The posterior superior iliac spine is the prominence of bone on either side of the pelvis underlying the "bikini dimples" on the lower back/upper buttocks.

Dorsogluteal always works best for me. I feel more confident using that injection site than any other, although we were taught all injection sites in nursing school.

OK, help me out. I never heard of Dorsogluteal? I give all my injections in the ventroglut or the deltoid if small and nonirritating.

LOVE that streaming media site, THANKS!

VickyRN said:

The posterior superior iliac spine is the prominence of bone on either side of the pelvis underlying the "bikini dimples" on the lower back/upper buttocks.

At one of our clinical sites Dorsogluteal injections are no longer allowed due to the risk of sciatic nerve damage. Ventrogluteal is preferred at that specific location. At this facility, RN's are also not allowed to give dorsogluteal injections. I guess they had a specific issue.

We are only allowed to give IM shots to infants in the vastus lateralis.
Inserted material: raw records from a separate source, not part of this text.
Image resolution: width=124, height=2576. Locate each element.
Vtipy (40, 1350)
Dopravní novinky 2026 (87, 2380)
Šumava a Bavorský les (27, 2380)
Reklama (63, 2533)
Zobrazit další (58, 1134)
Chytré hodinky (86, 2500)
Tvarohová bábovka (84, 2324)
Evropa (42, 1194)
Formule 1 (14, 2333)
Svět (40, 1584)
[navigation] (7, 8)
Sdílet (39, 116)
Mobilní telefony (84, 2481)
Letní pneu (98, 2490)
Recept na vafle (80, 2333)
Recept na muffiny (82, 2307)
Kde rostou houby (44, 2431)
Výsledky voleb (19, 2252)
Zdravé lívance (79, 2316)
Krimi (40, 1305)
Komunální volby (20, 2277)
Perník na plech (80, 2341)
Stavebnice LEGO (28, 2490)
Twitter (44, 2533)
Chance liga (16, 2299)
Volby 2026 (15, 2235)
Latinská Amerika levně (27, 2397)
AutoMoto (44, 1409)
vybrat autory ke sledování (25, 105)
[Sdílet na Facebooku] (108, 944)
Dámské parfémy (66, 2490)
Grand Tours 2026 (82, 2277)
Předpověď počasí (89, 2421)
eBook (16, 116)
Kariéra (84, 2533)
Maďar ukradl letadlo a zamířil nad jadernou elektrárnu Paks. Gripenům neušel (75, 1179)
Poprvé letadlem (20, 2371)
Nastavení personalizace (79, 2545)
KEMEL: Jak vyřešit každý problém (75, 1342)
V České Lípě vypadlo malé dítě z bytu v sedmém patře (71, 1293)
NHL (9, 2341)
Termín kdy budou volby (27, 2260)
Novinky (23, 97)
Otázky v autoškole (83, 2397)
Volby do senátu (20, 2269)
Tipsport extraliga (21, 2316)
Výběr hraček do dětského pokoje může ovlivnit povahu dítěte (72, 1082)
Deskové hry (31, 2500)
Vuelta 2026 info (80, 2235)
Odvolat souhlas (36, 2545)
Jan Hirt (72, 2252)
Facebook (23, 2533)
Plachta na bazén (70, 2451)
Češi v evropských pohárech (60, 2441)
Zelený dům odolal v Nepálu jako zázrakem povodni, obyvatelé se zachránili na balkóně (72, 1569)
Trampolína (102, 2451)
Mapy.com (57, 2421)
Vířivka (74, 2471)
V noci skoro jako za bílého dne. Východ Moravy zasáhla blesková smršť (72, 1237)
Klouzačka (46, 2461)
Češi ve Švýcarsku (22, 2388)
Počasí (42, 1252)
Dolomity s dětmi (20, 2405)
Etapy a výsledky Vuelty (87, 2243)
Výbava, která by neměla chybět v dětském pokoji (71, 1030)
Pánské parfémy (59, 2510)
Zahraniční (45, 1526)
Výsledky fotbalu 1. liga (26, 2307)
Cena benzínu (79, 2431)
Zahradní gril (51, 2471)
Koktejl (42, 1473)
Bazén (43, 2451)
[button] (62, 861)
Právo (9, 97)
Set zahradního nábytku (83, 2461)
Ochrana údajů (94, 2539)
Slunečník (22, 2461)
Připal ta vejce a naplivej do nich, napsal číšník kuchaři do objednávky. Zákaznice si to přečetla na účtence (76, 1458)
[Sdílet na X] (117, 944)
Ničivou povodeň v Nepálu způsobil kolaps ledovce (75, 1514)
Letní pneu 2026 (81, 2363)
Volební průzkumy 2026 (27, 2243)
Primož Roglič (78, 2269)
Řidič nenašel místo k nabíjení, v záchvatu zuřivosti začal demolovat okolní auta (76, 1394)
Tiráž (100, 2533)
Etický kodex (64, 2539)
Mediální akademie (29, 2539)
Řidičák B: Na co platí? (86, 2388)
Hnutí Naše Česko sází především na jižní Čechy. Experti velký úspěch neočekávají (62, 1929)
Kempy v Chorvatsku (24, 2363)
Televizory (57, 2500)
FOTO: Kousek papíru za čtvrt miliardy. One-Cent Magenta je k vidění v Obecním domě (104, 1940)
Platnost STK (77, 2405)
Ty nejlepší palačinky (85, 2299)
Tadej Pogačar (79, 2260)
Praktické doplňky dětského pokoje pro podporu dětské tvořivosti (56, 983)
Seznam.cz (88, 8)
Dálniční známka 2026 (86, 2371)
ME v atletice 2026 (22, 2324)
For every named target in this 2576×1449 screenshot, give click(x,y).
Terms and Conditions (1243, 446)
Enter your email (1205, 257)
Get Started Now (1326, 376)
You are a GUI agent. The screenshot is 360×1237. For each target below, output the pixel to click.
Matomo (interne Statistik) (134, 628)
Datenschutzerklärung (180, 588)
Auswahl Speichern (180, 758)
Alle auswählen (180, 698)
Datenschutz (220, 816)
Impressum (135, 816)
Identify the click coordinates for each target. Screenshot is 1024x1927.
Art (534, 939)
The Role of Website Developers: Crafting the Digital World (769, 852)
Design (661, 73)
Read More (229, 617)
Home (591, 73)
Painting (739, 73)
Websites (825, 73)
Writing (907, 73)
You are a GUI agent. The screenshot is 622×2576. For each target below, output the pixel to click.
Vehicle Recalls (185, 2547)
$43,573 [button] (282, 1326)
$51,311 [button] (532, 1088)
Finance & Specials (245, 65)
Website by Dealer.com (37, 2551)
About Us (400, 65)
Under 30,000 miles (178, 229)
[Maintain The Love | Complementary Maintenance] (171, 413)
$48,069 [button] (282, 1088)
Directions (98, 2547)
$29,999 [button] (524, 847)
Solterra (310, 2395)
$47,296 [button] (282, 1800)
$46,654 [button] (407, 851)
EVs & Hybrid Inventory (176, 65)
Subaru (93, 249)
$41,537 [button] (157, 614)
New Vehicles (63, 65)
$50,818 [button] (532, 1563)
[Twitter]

All of our other clinical sites allow us to choose the area based on size of dosage, characteristics of med, size of person.

Amanda

Specializes in LTC.

I just graduated LPN school this past Feb, and their preferred site was vastus lateralis (yes, on adults)...WTF?!?! I've only seen that site used once and it was because the gentleman was very thin and in end-stage Parkinson's, so turning him was difficult for the nurses and painful for himl; also, he was very thin and had more "meat" on his vastus than his dorsus. The most common site I've seen used in practice (for adults) is the dorso-gluteal.